In a previous ultrastructural study, the antigenic localization in M. yokogawai adult parasite was determined using the serum of cats experimentally infected with the metacercariae [16]. It was suggested that the major antigenic protein was specifically concentrated at the tegumental syncytium as well as in the cytoplasm of tegumental cells and epithelial lamella of the cecum. In our study, a 100 kDa antigen was detected in the tegument of the adult M. yokogawai. This antigen may be a protein released from the tegument, together with other kinds of proteins and metabolic enzymes, such as proteases, which are released from the cecum of the worm. This discharge of antigens from the tegument may arise as a consequence of the continual renewal of the surface membrane and linked glycocalyx, as was reported to occur generally in trematode parasites that dwell in the bile duct, such as the sheep liver fluke, F. hepatica [21].

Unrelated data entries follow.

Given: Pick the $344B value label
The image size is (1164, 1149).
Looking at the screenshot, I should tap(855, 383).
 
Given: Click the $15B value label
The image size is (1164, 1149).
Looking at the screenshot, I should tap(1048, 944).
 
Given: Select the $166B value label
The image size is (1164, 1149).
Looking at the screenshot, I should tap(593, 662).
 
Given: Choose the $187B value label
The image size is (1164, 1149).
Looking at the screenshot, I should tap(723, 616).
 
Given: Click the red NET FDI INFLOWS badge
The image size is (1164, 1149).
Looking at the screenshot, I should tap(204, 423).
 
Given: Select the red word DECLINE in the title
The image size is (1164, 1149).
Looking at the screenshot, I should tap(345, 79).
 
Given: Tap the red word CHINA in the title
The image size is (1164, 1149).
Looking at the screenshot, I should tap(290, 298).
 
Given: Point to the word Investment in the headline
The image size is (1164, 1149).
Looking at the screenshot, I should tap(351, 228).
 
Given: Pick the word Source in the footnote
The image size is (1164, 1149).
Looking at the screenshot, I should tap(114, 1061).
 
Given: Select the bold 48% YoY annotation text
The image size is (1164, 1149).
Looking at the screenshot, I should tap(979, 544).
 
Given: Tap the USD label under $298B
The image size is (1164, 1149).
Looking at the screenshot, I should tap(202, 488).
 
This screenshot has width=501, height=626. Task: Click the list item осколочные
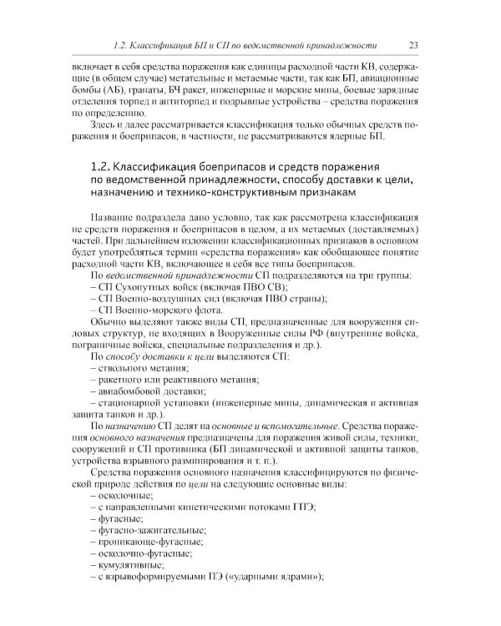tap(127, 519)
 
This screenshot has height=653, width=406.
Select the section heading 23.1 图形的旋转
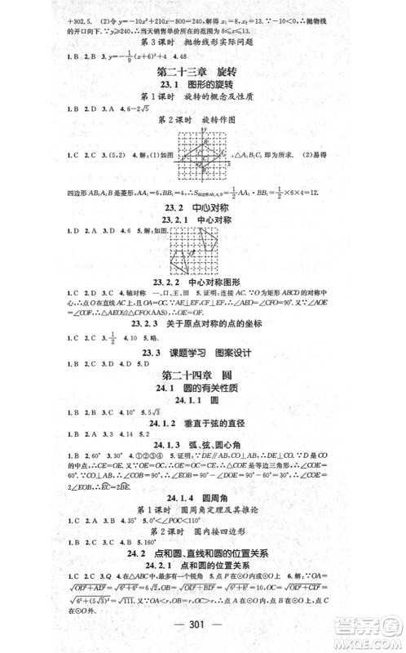(x=203, y=91)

In a previous western blot analysis of juvenile M. yokogawai and serum samples of infected patients, major antigens were detected at around 200, 100, 70, 66, 48, 40, 38, 28-31, 22, 16, 10, and 8 kDa areas [22]. Among them, 66 and 22 kDa antigens showed the most strong reactions. However, viewing from their immunoblot figures, thick and strong reaction bands also occurred between 90 and 120 kDa, among which the 100 kDa protein identified in our study may have been included. Some heterologous sera of clonorchiasis, paragonimiasis, and fascioliasis patients showed positive reactions at around 100 kDa of M. yokogawai metacercarial antigen [22], as observed in our study.

In conclusion, we discovered a 100 kDa tegumental antigen from M. yokogawai adults and produced 5 mAbs against this antigen. One of these mAbs, the clone 5C10-2B, was found to have a low specificity for M. yokogawai and cross-reacted with other trematode antigens but not with nematodes and cestodes.